Persistent Storage: Volumes, PVs, and PVCs

Kubernetes applications often need persistent storage beyond the ephemeral lifecycle of Pods. Containers are stateless by default, meaning data is lost when a Pod restarts. To solve this, Kubernetes provides Volumes, PersistentVolumes (PVs), and PersistentVolumeClaims (PVCs). These components ensure data durability, portability, and scalability across clusters.

Volumes

A Volume in Kubernetes is a directory accessible to containers in a Pod. Unlike container storage, volumes persist data across container restarts within the same Pod.

Types of Volumes

emptyDir: Temporary storage created when a Pod starts and deleted when the Pod ends.
hostPath: Maps a file or directory from the host node into the Pod.
configMap/secret: Provide configuration and sensitive data as volumes.
PersistentVolume: Abstracts storage from the underlying infrastructure.

YAML Example: Volume

apiVersion: v1
kind: Pod
metadata:
  name: volume-demo
spec:
  containers:
  - name: demo-container
    image: nginx
    volumeMounts:
    - name: demo-volume
      mountPath: /usr/share/nginx/html
  volumes:
  - name: demo-volume
    emptyDir: {}

Explanation: This Pod uses an emptyDir volume to store temporary data.

PersistentVolumes (PVs)

A PersistentVolume is a cluster-wide resource that represents physical storage. PVs abstract storage from the underlying infrastructure, whether it’s local disk, NFS, or cloud storage (AWS EBS, Azure Disk, GCP Persistent Disk).

YAML Example: PersistentVolume

apiVersion: v1
kind: PersistentVolume
metadata:
  name: pv-demo
spec:
  capacity:
    storage: 1Gi
  accessModes:
    - ReadWriteOnce
  hostPath:
    path: /mnt/data

Explanation: This PV provides 1Gi of storage using the host’s /mnt/data directory.
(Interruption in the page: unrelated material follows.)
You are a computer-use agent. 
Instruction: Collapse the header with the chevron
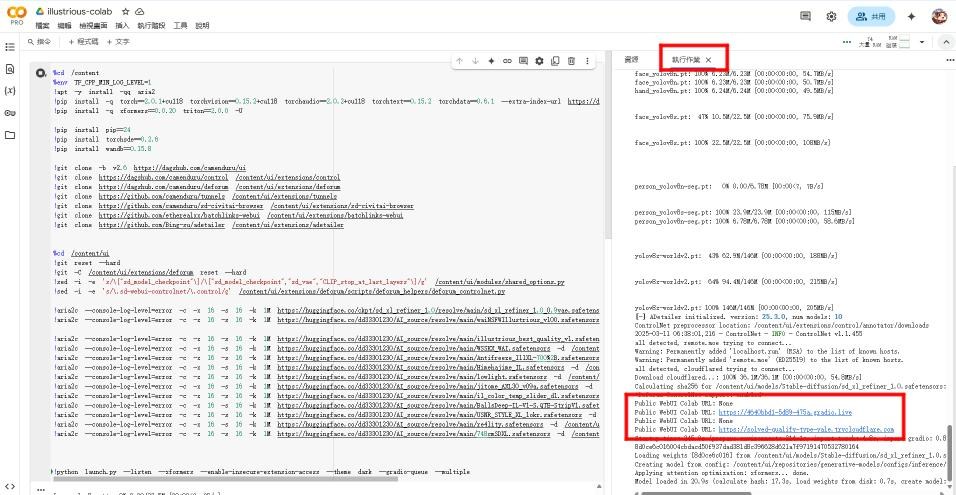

PersistentVolumeClaims (PVCs)

A PersistentVolumeClaim is a request for storage by a user. PVCs bind to available PVs that match their requirements (size, access modes).

YAML Example: PersistentVolumeClaim

apiVersion: v1
kind: PersistentVolumeClaim
metadata:
  name: pvc-demo
spec:
  accessModes:
    - ReadWriteOnce
  resources:
    requests:
      storage: 1Gi

Explanation: This PVC requests 1Gi of storage. Kubernetes binds it to a matching PV.

Using PVCs in Pods

apiVersion: v1
kind: Pod
metadata:
  name: pvc-pod
spec:
  containers:
  - name: demo-container
    image: nginx
    volumeMounts:
    - name: pvc-storage
      mountPath: /usr/share/nginx/html
  volumes:
  - name: pvc-storage
    persistentVolumeClaim:
      claimName: pvc-demo

Explanation: The Pod mounts the PVC pvc-demo at /usr/share/nginx/html.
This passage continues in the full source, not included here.